Con un convencimiento casi total se tuerce otra esquina para entrar en el minúsculo y destartalado Museo de Bellas Artes y de Arqueología, de apenas tres salas. La amable encargada enciende las luces para el inusual visitante, mientras al fondo una restauradora trabaja a la vista de quien pase por allí. En la primera sala, dos piezas maravillosas, mejores que todo el museo anterior: una estatua imperial de bronce, a la que en algún momento se cambió el busto de un emperador por el de un dignatario provincial, y un bello relieve en bronce de unos delfines, único resto conservado de algún monumento fluvial de enormes dimensiones. Todo el esfuerzo del Museo Galo-Romano por mostrar la inevitabilidad de lo francés desde lo galo y a través de lo romano se derrumba ante estas piezas casi abandonadas. El sueño se rompe, sobrepasado por el desasosiego que se siente ante la magnificencia de estos vestigios ínfimos, escuetas pruebas de la existencia —y total desaparición— de una formidable civilización.

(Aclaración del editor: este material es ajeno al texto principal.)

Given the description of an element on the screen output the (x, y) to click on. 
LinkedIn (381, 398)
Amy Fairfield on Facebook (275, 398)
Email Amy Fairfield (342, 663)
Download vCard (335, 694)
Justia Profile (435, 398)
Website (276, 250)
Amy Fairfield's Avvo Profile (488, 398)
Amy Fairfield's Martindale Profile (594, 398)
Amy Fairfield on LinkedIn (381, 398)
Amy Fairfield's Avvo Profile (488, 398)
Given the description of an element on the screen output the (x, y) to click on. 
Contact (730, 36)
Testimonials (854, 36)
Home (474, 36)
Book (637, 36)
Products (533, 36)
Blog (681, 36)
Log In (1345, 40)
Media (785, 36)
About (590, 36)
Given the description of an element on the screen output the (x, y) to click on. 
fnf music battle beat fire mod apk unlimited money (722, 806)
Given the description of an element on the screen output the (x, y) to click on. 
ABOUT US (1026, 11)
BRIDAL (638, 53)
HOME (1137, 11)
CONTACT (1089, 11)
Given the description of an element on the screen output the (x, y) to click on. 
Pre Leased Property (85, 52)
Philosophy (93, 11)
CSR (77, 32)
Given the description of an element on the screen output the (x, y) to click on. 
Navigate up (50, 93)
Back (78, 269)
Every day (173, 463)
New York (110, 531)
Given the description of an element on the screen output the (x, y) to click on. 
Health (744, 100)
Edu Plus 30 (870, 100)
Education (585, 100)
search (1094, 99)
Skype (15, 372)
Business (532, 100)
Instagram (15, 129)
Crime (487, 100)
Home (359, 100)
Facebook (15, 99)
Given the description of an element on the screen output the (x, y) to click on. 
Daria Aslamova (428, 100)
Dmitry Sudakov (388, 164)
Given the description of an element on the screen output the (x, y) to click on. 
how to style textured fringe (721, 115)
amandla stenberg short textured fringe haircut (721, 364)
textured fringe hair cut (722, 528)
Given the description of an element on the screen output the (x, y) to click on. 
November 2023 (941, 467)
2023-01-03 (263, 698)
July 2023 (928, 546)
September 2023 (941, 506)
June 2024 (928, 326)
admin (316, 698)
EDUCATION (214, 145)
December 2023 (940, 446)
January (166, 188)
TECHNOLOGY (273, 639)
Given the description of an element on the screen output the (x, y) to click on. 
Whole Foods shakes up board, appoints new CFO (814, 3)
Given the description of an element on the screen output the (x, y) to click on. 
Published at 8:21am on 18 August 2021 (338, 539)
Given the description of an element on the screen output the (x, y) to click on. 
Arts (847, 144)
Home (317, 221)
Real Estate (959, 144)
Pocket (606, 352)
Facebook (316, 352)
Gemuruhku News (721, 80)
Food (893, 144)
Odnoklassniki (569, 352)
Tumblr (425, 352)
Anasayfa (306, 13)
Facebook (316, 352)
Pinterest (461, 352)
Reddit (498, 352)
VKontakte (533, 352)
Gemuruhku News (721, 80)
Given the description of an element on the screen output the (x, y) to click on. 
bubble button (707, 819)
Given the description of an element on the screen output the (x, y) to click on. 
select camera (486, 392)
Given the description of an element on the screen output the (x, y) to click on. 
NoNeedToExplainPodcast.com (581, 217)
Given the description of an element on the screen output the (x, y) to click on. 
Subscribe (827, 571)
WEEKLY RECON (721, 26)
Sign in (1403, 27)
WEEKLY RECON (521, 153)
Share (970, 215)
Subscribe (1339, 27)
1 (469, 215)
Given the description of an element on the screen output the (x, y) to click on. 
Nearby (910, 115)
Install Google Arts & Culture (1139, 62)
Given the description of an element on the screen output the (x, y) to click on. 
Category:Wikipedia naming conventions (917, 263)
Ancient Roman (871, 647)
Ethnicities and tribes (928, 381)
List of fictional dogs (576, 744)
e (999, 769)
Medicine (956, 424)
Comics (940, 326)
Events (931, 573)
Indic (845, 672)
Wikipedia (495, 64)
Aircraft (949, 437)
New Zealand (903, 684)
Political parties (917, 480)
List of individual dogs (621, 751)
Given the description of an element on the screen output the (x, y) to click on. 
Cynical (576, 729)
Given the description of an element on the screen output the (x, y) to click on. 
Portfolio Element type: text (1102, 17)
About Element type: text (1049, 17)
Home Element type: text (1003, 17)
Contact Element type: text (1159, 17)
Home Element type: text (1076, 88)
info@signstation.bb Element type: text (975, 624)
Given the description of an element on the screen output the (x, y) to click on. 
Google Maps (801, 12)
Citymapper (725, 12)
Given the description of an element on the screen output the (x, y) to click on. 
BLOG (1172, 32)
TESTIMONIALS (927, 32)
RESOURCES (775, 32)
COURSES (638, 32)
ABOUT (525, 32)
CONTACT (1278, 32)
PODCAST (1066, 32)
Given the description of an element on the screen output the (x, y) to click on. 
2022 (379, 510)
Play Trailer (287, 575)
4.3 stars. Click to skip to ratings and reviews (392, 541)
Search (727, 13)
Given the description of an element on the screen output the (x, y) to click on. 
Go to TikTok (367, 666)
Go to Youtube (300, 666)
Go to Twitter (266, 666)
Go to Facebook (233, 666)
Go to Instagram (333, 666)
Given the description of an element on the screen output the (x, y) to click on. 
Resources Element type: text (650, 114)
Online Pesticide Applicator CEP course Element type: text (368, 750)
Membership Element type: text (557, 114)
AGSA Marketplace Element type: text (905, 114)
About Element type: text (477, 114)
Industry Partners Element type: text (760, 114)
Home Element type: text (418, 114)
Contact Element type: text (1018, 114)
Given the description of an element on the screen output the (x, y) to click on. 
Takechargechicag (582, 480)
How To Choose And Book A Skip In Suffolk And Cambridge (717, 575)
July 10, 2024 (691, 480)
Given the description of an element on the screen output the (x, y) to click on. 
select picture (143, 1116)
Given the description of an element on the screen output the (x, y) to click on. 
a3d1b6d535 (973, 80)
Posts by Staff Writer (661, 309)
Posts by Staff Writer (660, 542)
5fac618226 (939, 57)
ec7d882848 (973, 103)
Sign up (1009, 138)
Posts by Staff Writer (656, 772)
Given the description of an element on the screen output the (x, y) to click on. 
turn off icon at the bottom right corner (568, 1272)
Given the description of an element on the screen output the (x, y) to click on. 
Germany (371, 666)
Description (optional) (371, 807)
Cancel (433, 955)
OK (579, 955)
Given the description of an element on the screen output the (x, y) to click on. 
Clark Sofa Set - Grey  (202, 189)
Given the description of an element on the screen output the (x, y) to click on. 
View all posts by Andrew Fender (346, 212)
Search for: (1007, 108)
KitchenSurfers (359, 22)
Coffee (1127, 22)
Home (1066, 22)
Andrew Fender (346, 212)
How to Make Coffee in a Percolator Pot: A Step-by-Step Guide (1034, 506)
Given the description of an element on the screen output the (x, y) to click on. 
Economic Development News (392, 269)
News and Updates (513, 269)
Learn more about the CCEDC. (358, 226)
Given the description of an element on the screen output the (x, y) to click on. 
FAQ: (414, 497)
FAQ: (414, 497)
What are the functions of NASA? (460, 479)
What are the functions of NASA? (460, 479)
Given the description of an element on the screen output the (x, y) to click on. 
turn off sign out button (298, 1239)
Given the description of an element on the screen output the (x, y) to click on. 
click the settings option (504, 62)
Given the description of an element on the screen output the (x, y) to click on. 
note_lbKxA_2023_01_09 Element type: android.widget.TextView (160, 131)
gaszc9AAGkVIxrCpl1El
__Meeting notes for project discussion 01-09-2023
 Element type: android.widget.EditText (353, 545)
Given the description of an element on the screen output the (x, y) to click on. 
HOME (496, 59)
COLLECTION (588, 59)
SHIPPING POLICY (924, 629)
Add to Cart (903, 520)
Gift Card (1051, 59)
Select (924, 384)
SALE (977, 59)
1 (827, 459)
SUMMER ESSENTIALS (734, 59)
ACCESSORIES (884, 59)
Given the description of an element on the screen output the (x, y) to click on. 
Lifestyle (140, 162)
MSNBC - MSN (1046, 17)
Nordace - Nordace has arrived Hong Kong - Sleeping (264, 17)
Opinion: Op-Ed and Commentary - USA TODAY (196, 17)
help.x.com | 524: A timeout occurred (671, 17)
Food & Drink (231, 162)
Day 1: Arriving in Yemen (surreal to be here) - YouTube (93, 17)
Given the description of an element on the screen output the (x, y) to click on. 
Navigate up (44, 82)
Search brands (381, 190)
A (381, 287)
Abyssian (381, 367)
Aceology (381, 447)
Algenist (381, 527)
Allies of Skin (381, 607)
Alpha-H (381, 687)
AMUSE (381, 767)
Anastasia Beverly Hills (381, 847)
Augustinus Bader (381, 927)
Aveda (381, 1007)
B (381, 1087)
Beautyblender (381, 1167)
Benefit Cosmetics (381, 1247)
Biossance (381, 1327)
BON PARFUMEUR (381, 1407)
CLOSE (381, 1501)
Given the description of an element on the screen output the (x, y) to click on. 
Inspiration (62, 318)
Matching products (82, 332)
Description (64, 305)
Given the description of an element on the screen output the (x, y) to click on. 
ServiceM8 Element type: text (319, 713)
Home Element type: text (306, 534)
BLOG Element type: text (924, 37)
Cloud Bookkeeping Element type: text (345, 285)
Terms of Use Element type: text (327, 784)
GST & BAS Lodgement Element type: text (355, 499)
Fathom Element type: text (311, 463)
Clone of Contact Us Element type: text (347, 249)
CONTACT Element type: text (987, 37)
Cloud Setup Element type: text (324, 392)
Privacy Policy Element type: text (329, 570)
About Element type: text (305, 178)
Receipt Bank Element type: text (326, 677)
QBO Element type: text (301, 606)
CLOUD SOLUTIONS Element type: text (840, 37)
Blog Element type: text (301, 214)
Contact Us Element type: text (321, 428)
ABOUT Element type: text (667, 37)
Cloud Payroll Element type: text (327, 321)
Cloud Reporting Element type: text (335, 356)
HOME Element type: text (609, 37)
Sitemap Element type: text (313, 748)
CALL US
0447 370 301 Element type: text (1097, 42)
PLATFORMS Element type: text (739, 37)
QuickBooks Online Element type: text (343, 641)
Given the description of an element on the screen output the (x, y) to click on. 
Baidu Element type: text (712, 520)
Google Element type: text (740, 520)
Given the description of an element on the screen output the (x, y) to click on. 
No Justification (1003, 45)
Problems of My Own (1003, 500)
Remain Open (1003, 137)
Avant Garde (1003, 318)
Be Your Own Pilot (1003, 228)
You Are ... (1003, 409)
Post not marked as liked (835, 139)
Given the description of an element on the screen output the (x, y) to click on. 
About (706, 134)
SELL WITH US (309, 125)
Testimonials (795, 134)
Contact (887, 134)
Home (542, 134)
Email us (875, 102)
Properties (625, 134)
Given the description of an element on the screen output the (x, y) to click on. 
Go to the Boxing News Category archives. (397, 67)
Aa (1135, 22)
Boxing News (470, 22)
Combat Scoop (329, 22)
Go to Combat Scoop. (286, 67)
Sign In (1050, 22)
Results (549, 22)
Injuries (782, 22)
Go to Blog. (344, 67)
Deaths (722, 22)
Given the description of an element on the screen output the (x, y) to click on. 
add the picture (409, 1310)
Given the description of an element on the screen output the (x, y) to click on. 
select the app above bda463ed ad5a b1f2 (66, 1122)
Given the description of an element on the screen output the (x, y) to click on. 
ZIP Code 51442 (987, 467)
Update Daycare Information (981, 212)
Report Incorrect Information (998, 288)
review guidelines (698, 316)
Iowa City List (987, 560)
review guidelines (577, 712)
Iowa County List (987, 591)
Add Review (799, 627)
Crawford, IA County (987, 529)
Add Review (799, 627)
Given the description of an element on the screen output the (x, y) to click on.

Después se vuelve inevitable ver por todas partes huellas que desmienten la ilusión de continuidad. En las casas medievales, hermosos sillares labrados, reciclados, absurdos allí por sus gigantescas dimensiones. También se ven en la catedral, donde buena parte del nivel inferior proviene de los edificios de la ciudad romana, usados como triste cantera para alimentarla. Asombra el nivel de destrucción y miserable saqueo, visible incluso en los excepcionales monumentos supervivientes, testimonio de un mundo que fue magnífico y se fue sin apenas dejar rastro. Quizá habría que quedarse con esta imagen, en lugar de historias idílicas, para recordar que, aunque la historia no se repita, a menudo rima.